Muchas de esas bolsas (no
todas son biodagradables, desgraciadamente) se fotodegradan, así que, con el
tiempo, se convierten en petro-polímeros, sustancias más pequeñas y tóxicas que
contaminan tierras y vías acuíferas y que, finalmente, acaban irremediablemente
en la cadena alimenticia.
El impacto de las bolsas de
plástico (y de los plásticos, en general) en nuestros hermanos animales es catastrófico
y devastador (además del otro gran impacto medioambiental: 12 millones de barriles de petroleo son necesarios para fabricar 100 billones de bolsas).
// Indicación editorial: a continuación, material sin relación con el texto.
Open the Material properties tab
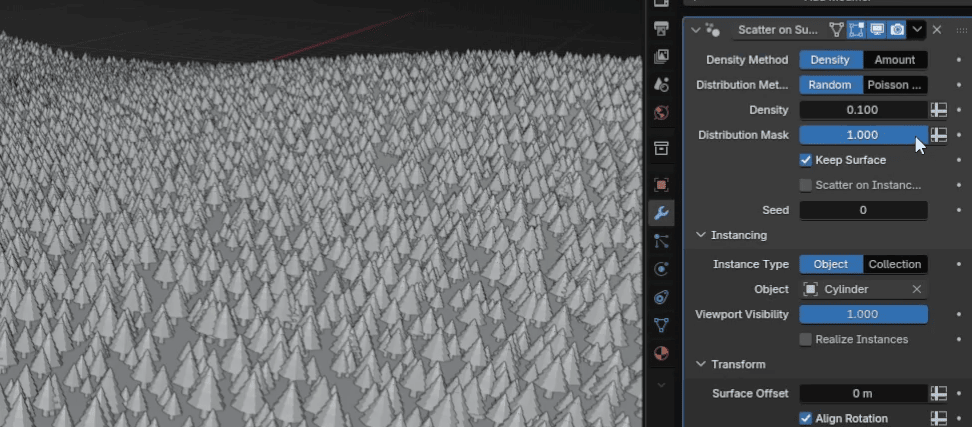 pyautogui.click(x=661, y=353)
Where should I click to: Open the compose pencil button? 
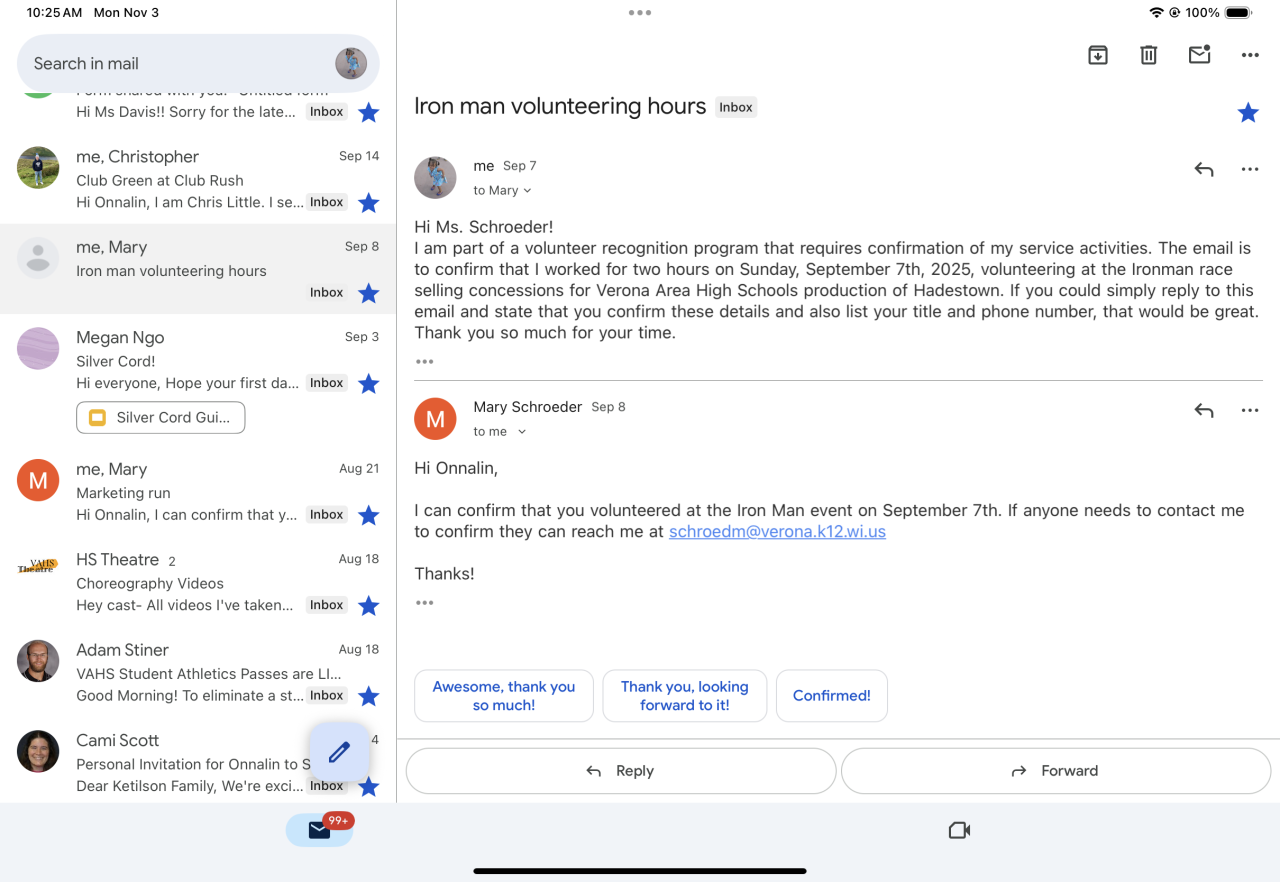point(339,752)
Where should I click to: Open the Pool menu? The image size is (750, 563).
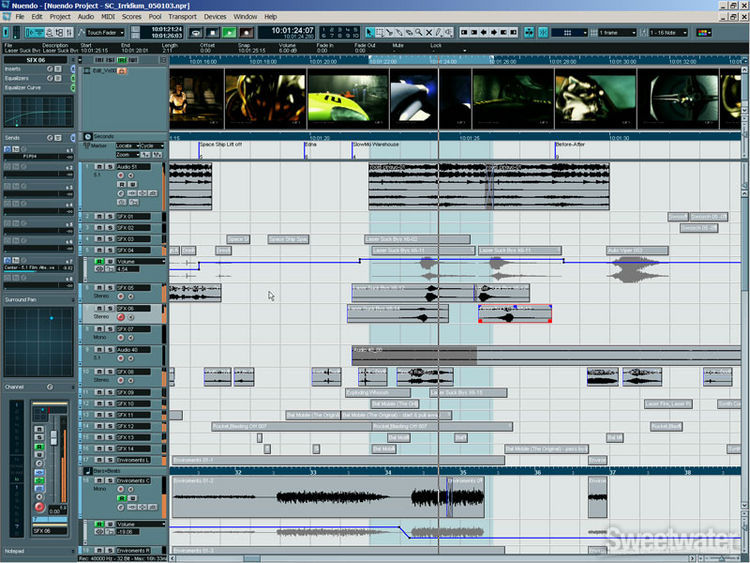[x=155, y=17]
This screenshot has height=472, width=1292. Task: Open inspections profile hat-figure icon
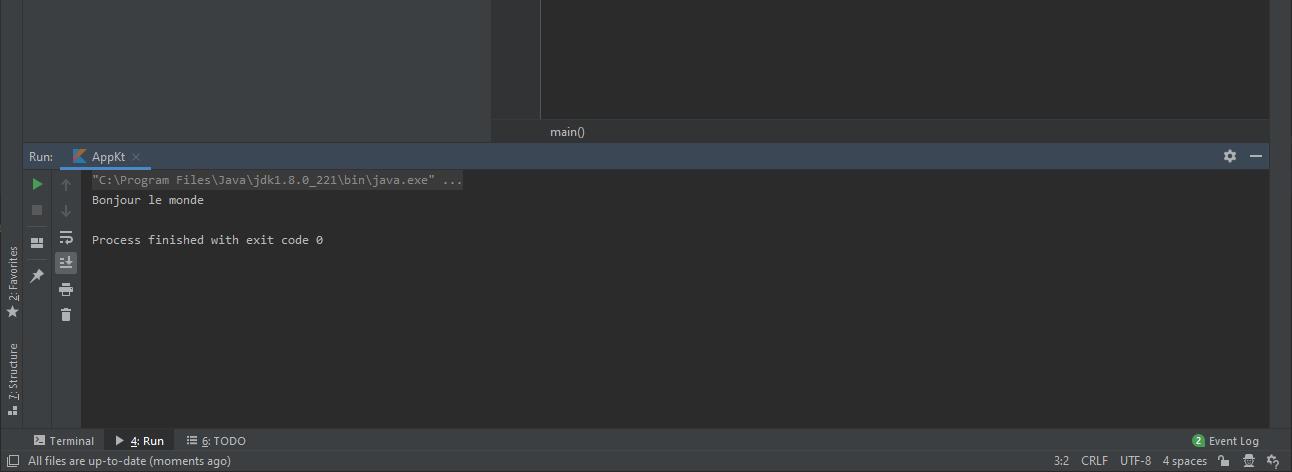tap(1249, 461)
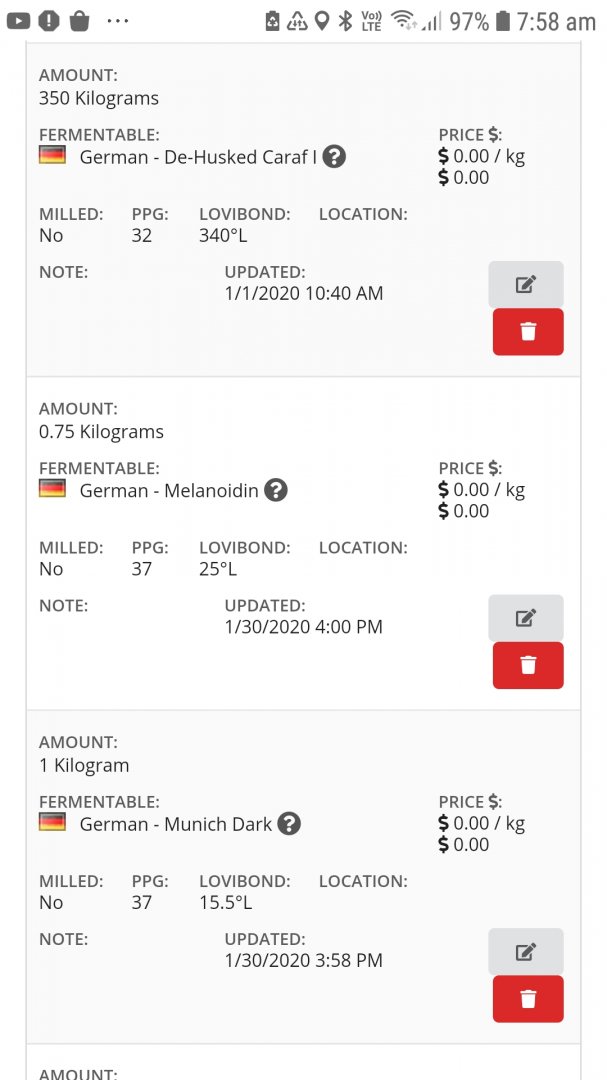This screenshot has height=1080, width=607.
Task: Edit the De-Husked Caraf I entry
Action: click(x=526, y=284)
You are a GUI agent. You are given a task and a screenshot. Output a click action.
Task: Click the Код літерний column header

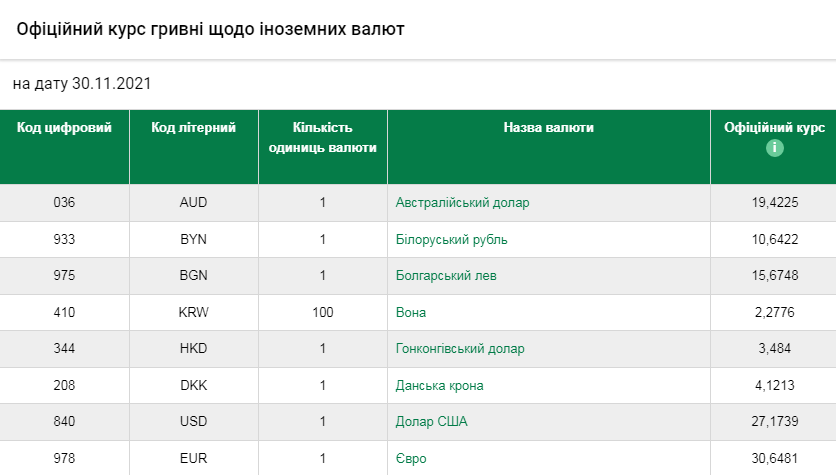coord(193,128)
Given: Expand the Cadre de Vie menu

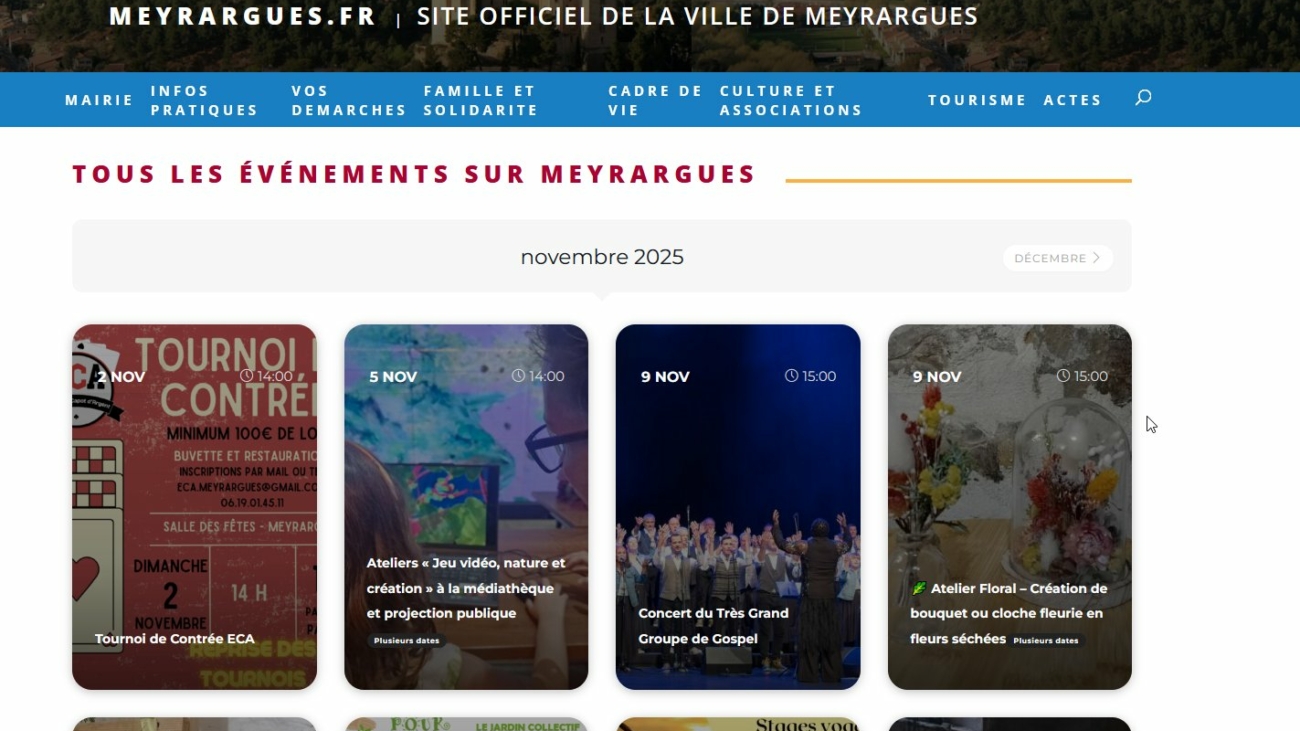Looking at the screenshot, I should 655,100.
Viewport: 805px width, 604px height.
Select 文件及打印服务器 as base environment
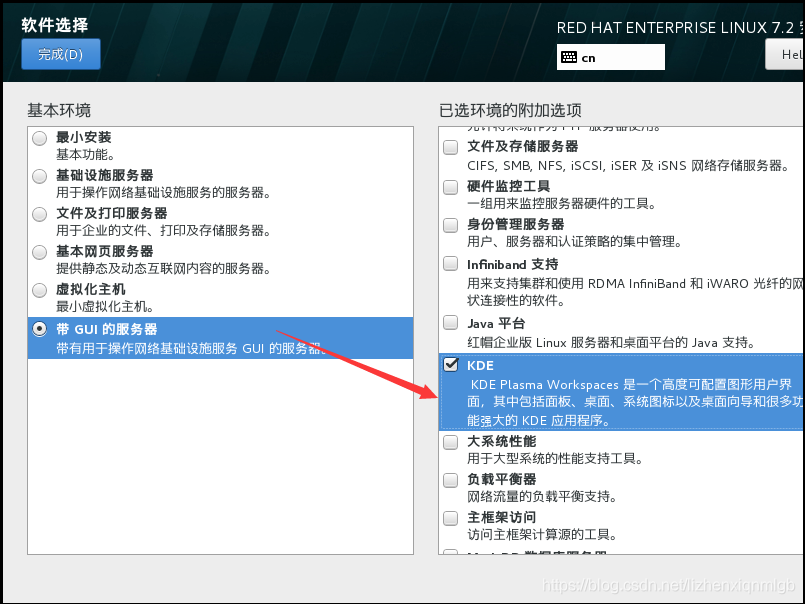38,214
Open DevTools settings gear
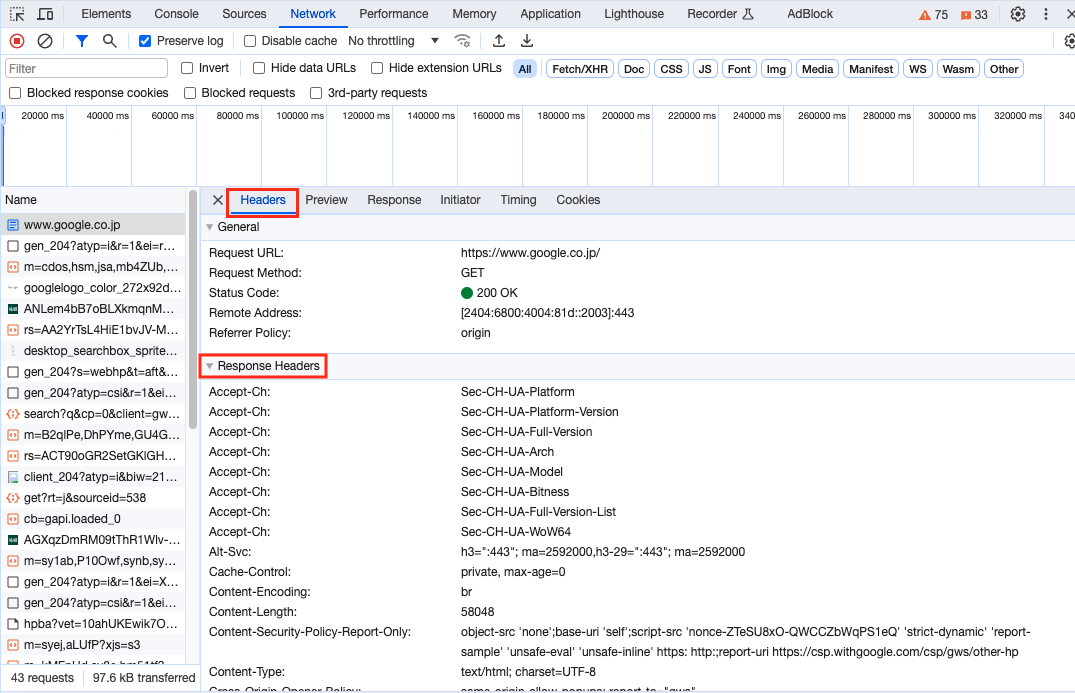This screenshot has width=1075, height=693. tap(1018, 14)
Muchas especies (especialmente las aves), mueren enredadas en
ellas y se ha calculado que una media de 200 especies marinas, incluyendo
ballenas, delfines, focas y tortugas, mueren a causa de las finalmente letales
bolsas (bien enredándose en ellas o bien confundiéndolas con comida).
¿Qué
podemos hacer para evitarlo?
Poco a poco y a
regañadientes, nos vamos acostumbrando a volver a los 60, o séase, a llevar
nuestras bolsas o nuestro “carrito marujil” cada vez que vamos a supermercado. Sin
embargo, no mostramos ningún reparo en aceptar alegremente las bolsas que nos
dan en otro tipo de establecimientos, como las tiendas de ropa, a pesar de que
llevemos un bolso generoso o ya llevemos otra/s en la mano. ¿A qué viene tanta
inconsciencia derrochil?
En mi ciudad los dependientes
de mis tiendas habituales hace tiempo que me deben haber apodado “la loca de
las bolsas”. Cada vez que realizo una compra y, de forma mecánica, se disponen
a coger el plastiquito me marras, yo reclamo decidida un “¡no me pongas bolsa!”. Los que aún no me conocen, me sonríen
extrañados a modo de asentimiento o me saltan un “Ya llevas unas cuantas, ¿no?” a forma de posible explicación. Ni
siquiera se les pasa por la cabeza que ese inusual y casi rebelde acto tiene
bastante más que ver con un afán ecologista que con un alarde de extravagancia.
Mis
dos opciones ahorra-bolsa
Dependiendo de lo práctico,
rebelde o asertivo que se sea, se puede:
A) Llevar una bolsa monísima de tela/plástico siempre
en el bolso y no tener ningún reparo en utilizarla para guardar tu última
adquisición, sea del tipo que sea.
B) Tener siempre (especialmente en rebajas o
cuando sabes que vas a ir a un establecimiento concreto) una bolsa de cada
tienda habitual y reutilizarla una y otra vez. De esa forma, los dependientes
se extrañaran menos (puede que, incluso, les haga gracia o te clasifiquen como
cliente super habitual) y tú te sentirás menos violent@ con tu boicot
plastiquil.
Si
no nacen, no tendrán que morir
Estamos educados en la
cultura del derroche y nos resistimos a ver las consecuencias de nuestros actos,
a responsabilizarnos o a reeducarnos en nuestros hábitos, especialmente si estos
nos suponen algún esfuerzo. Sin embargo, un simple gesto de ahorro diario individual
puede hacer maravillas. Si una persona se apuntara al “¡no me pongas bolsa!”,
ahorraría, aproximadamente, 6 bolsas de plástico a la semana. Lo que supondría,
lógicamente, unas 24 bolsas al mes, alrededor de 288 bolsas al año y (¡atención,
atención!)… ¡22.176 en toda una vida!
Confieso que hubo un tiempo,
años ha, en que mi poca asertividad me hacía sentir violenta/avergonzada al
negarme a consumir bolsas (pensaba que los dependientes me iban a poner mala
cara o a mirar como a una freak). Sin embargo, no tenía más que recordar los
datos expuestos más arriba (con sus imágenes terribilis) para sentir que era
esa realidad invisible lo que realmente me avergonzaba, la que me resultaba tan
imperdonable como fácilmente evitable.
¿Y tú? ¿Te apuntas a evitar que mueran las bolsas?